This is an examination of intimate relationships between young Indian soldiers and older European women during World War I as sites of hospitality contextualized by a wider problematization of interracial intimacy. A growing, multidisciplinary body of scholarship has fixed on the military migration of non-white colonial labour to Europe during World War I.
In the contact zone of the Western Front proliferating interactions between colonial soldiers and labourers and white women were heavily scrutinized. Sexual desire, empathy, curiosity, and commerce were the drivers that created a range of relationships across race lines, from marriage to sex work to platonic relations as between nurses and patients.
These personal and private interactions between non-white men and white women were the subject to the apparatus of imperial discipline that problematized and controlled such encounters, from curtailing the freedom of movement of soldiers and labourers to the prohibition of interracial and interfaith marriage. Hospitality and welcome shown in the private sphere was thus subject to a public climate of inhospitality.

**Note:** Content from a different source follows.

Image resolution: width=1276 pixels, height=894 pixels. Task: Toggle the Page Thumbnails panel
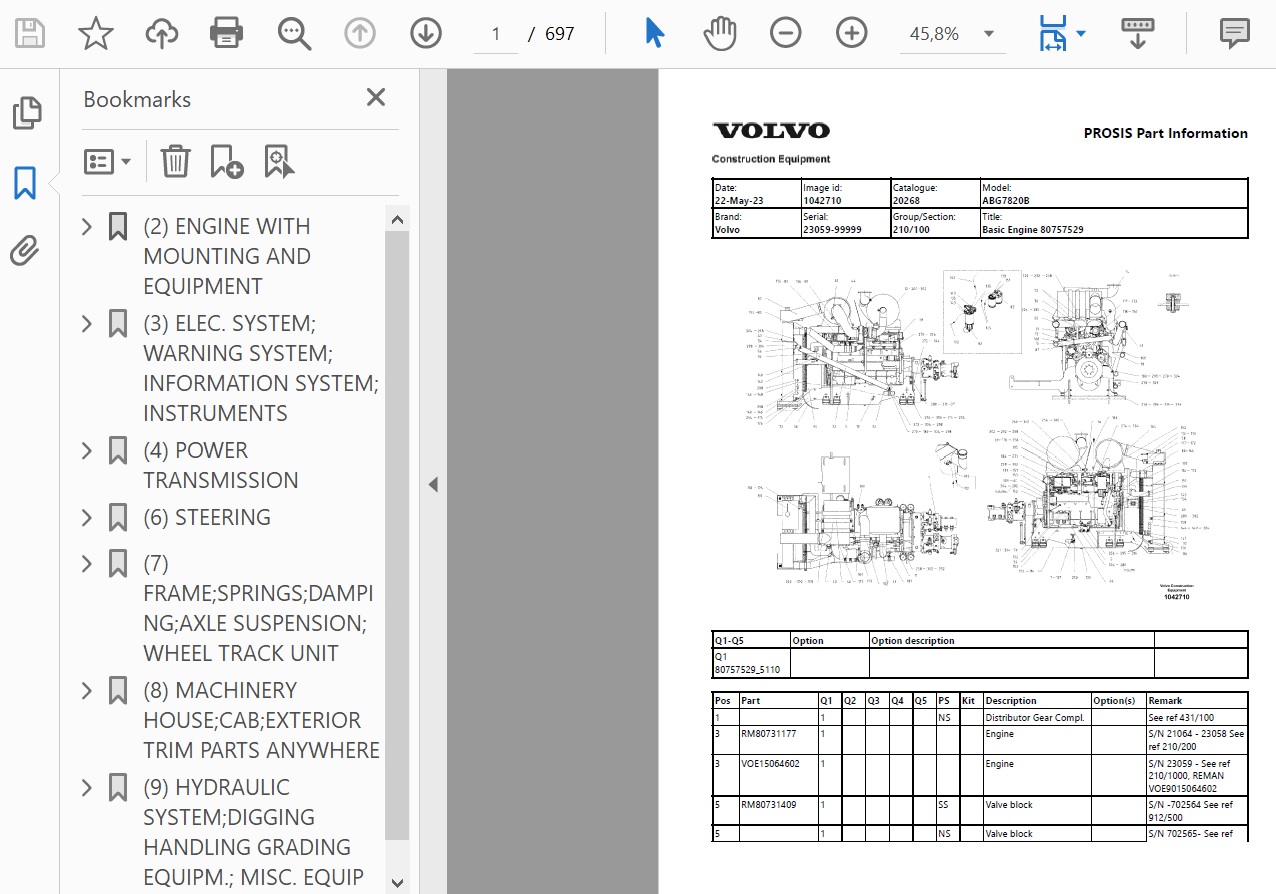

However, intimate relationships between Indian sepoys and rural French matrons whose homes they were billeted in did not rouse imperial moral panic. Wartime accounts reveal touching, empathetic relationships between these sepoys and the women whom they came to see as surrogate mothers.
I argue that these relationships were not targets of imperial control but were instead highlighted in British wartime literature that in turn erased the widespread fear over sexual relationships between white women and brown sepoys.